Microsoft shows Windows Azure running NCBI Blast medical search tool at the Supercomputing 2010 conference

Microsoft announced the release of the National Centre for Biotechnology Information Basic Local Alignment Search Tool (NCBI Blast) on Windows Azure at Supercomputing 2010.

The new application enables a broader community of scientists to combine desktop resources with the power of cloud computing for biological research. Microsoft showcased the scale of the application on Windows Azure, demonstrating its use for 100 billion comparisons of protein sequences in a database managed by the NCBI.

Search Engine Zips Through Data

NCBI Blast on Azure enables researchers to take advantage of the scalability of the platform to perform analysis of vast proteomics and genomic data in the cloud.

Blast is a suite of programs that is designed to search all available sequence databases for similarities between a protein or DNA query and known sequences.
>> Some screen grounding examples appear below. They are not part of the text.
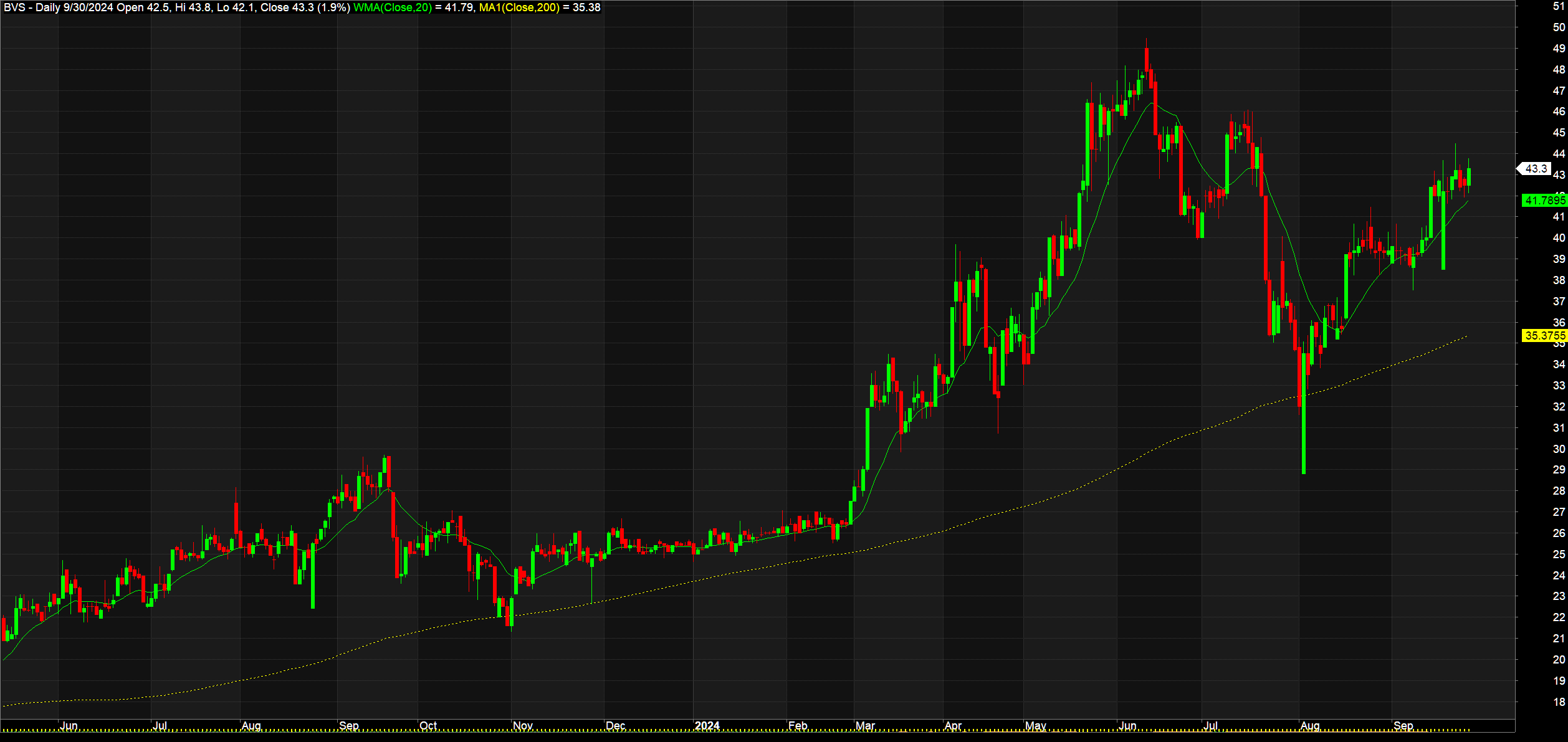Image resolution: width=1568 pixels, height=742 pixels.
Task: Click the white 43.3 last price tag
Action: 1536,169
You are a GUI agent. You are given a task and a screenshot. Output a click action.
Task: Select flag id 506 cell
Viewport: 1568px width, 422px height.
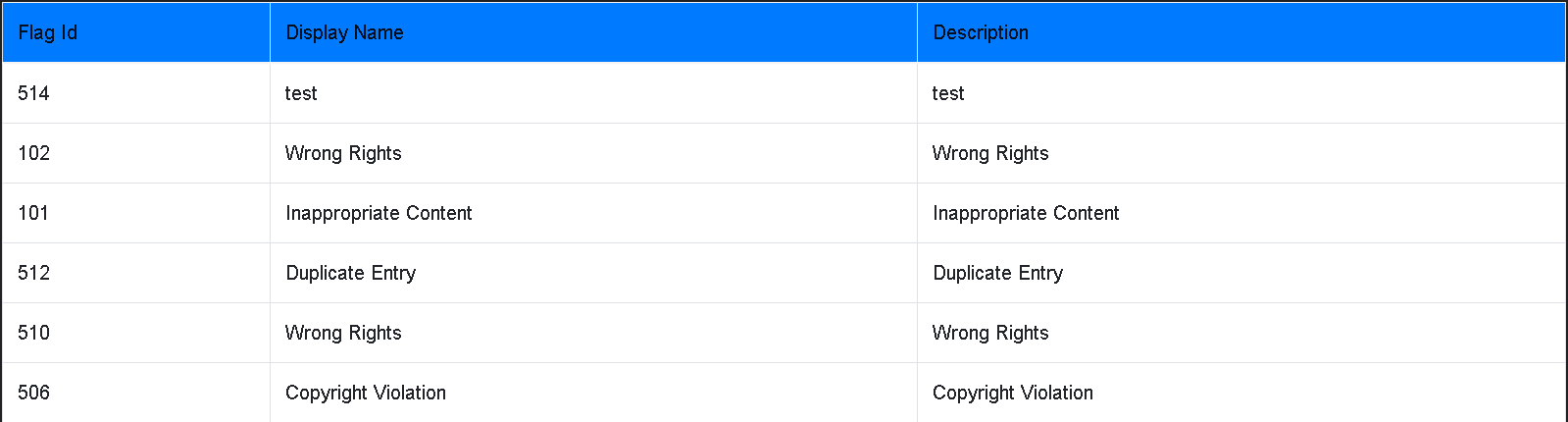coord(136,393)
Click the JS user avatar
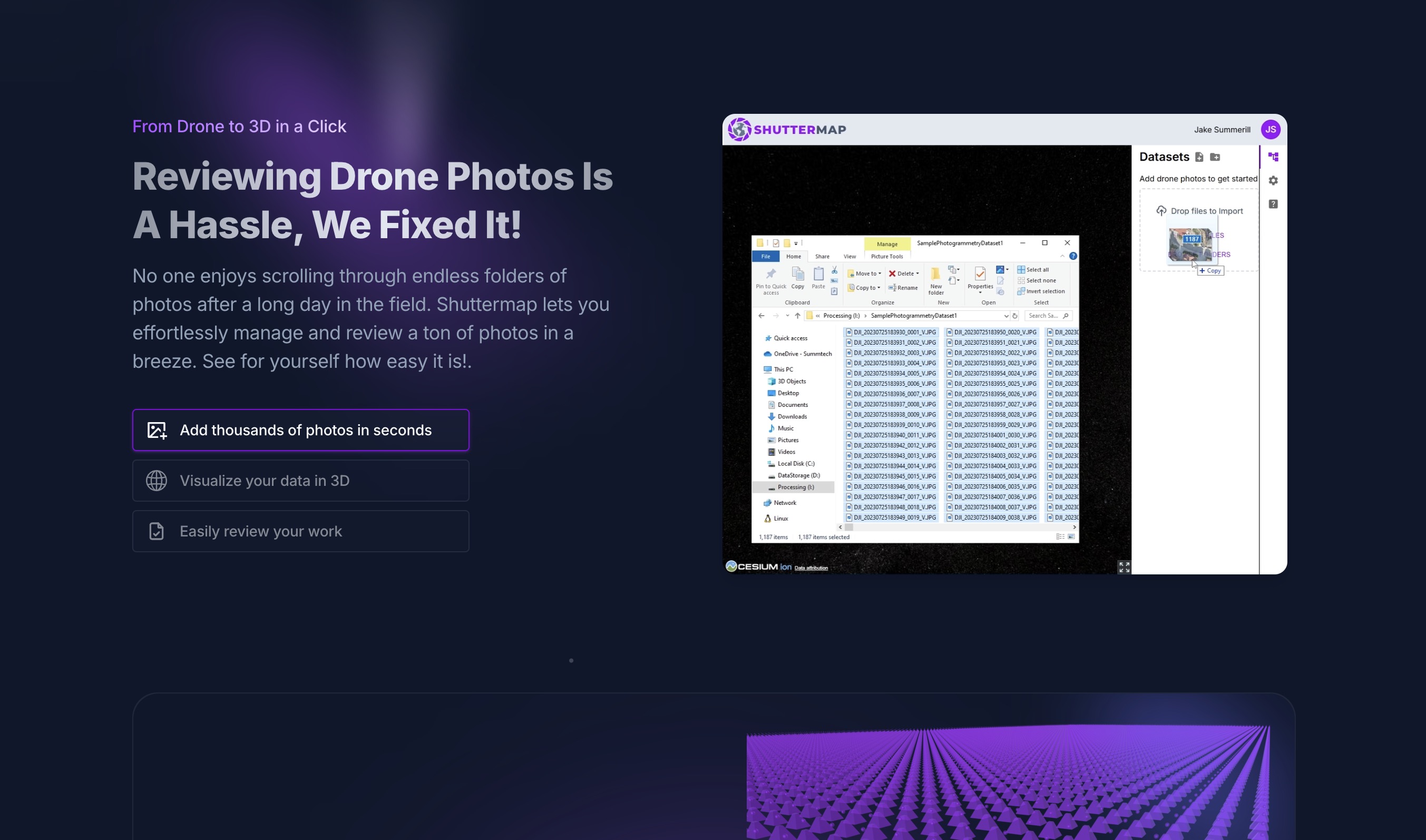Viewport: 1426px width, 840px height. [1270, 130]
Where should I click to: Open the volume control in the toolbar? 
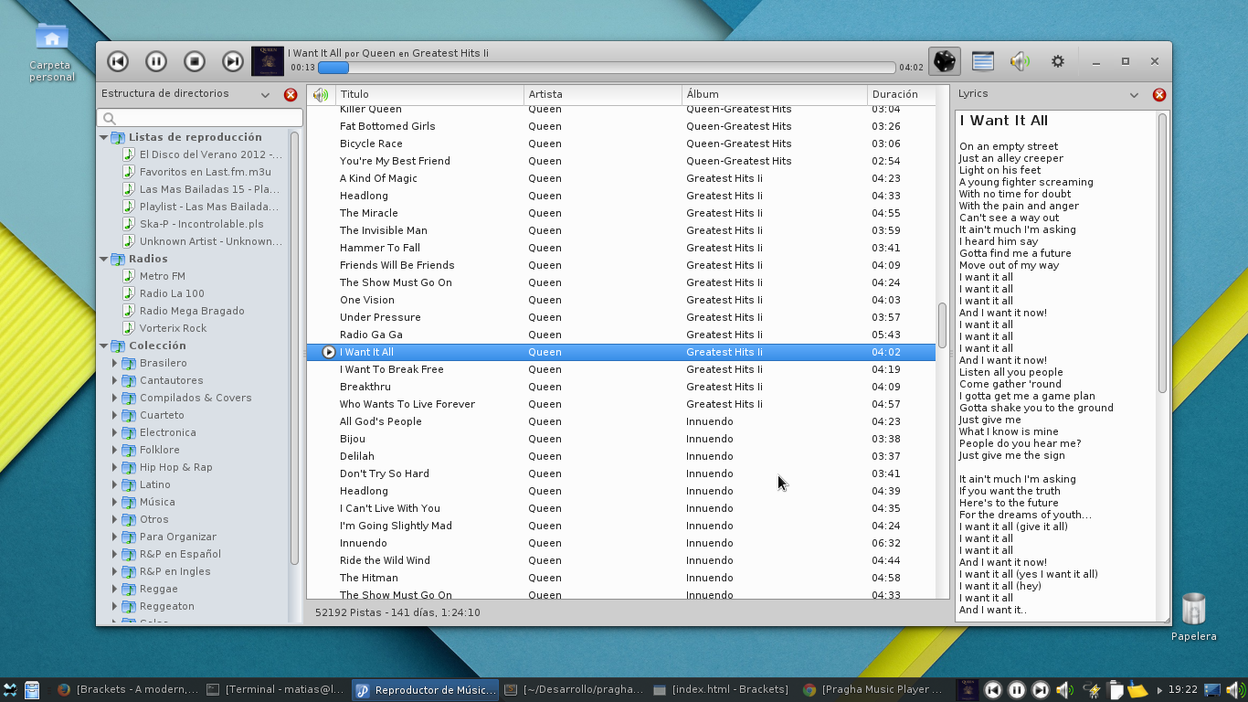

It allows quick matching of near and distant sequence relationships, providing a scoreboard that allows the user to distinguish real matches from background hits with a high degree of statistical accuracy.

The power of the Blast suite can be harnessed by allowing researchers to rent processing time on the Azure cloud platform, Microsoft said. The availability of these programs over the cloud allows laboratories, or even individuals, to have large-scale computational resources at their disposal at a very low cost per run, the company said. For researchers who do not have access to large computer resources, this greatly increases the options to analyse their data. They can now undertake more complex analyses or try different approaches that were simply not feasible before.
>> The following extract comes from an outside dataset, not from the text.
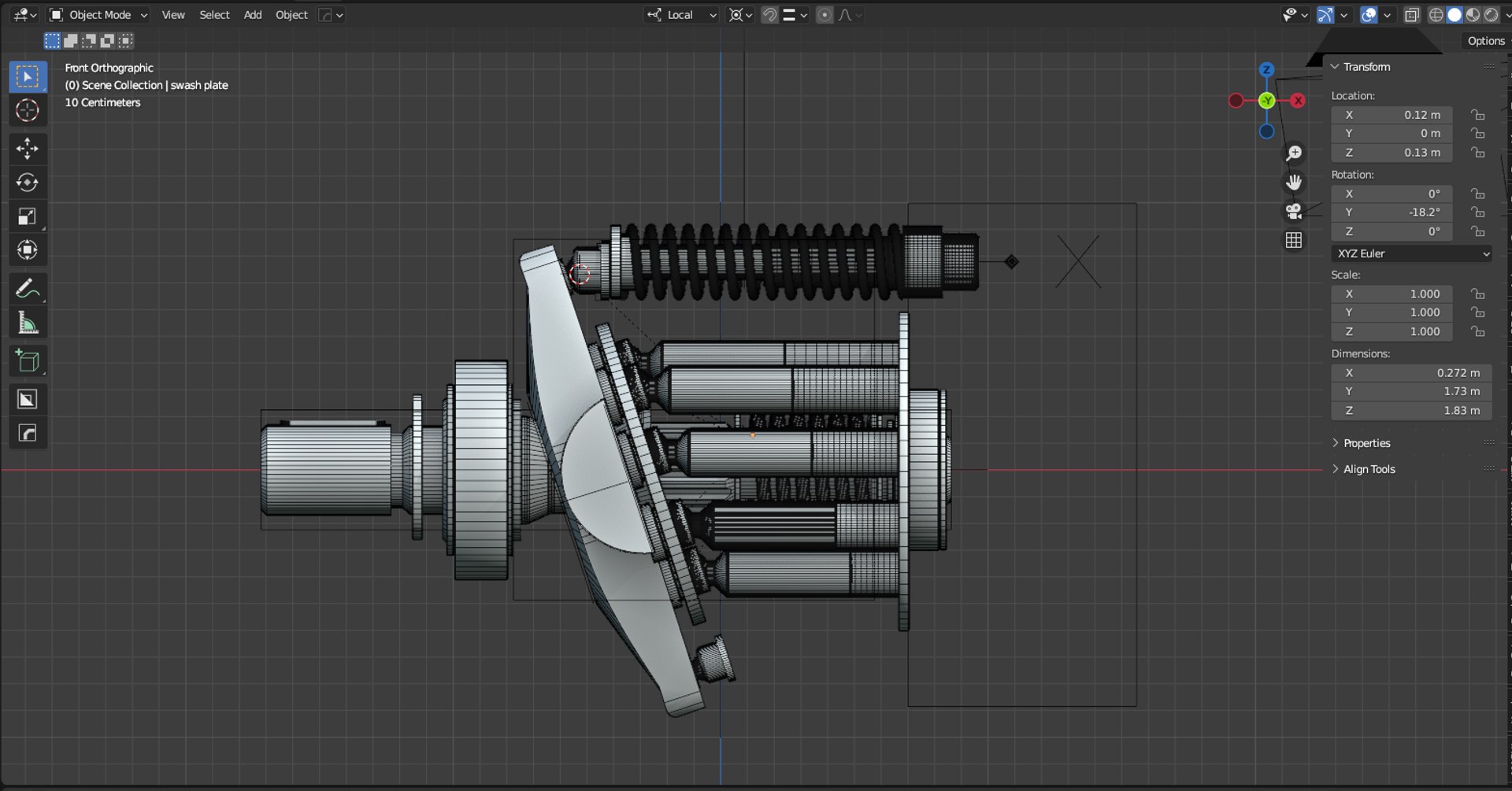Pick the Measure tool
1512x791 pixels.
[x=28, y=323]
“NCBI Blast on Windows Azure gives all research organisations the same computing resources that traditionally only the largest labs have been able to afford,” said Bob Muglia, president of the Server and Tools business at Microsoft, in a statement. “It shows how Windows Azure provides the genuine platform-as-a-service capabilities that technical computing applications need to extract insights from massive data, in order to help solve some of the world’s biggest challenges across science, business and government.”
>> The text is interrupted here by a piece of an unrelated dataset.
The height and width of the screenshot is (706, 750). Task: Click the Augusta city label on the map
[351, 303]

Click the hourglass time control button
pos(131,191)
Researchers in bioinformatics, energy, drug research and many other fields use Blast to sift through large databases, to help identify new animal species, improve drug effectiveness and produce biofuels, and many other purposes.

NCBI Blast on Windows Azure provides a user-friendly web interface and access to cloud computing for very large computations, as well as smaller-scale operations. The application will allow scientists to use, and collaborate with, their private data collections, as well as data hosted on Windows Azure, including NCBI public protein data collections and the results of Microsoft’s large protein comparison.

Free Access For Qualifying Research Teams

The NCBI Blast software is available from Microsoft at no cost and Windows Azure resources are available at no charge to many researchers through Microsoft’s Global Cloud Research Engagement Initiative.

In an interview with eWEEK, Kyril Faenov, general manager of HPC, who is leading the Technical Computing Group at Microsoft, said, “We expect a large number of bioinformatics researchers to take advantage of this.”

Faenov said researchers at Seattle Children’s Hospital were able to solve a six-year problem in one week using the cloud platform. According to a Microsoft Research article, at Seattle Children’s Hospital, researchers interested in protein interactions wanted to know more about the interrelationships of known protein sequences. Due to the sheer number of known proteins – nearly 10 million – this would have been a very difficult problem for even the most state-of-the art computer to solve.

When the researchers first approached the Microsoft Extreme Computing Group (XCG) to see if Azure Blast could help solve this problem, initial estimates indicated that it would take a single computer more than six years to find the results. By leveraging the power of the cloud, they could cut the computing time substantially.

The researchers were able to split millions of protein sequences into groups and distribute them to data centres in multiple countries (spanning two continents) for analysis. By using the cloud, the researchers obtained results in about a week. This has been the largest research project to date run on Windows Azure, Microsoft said.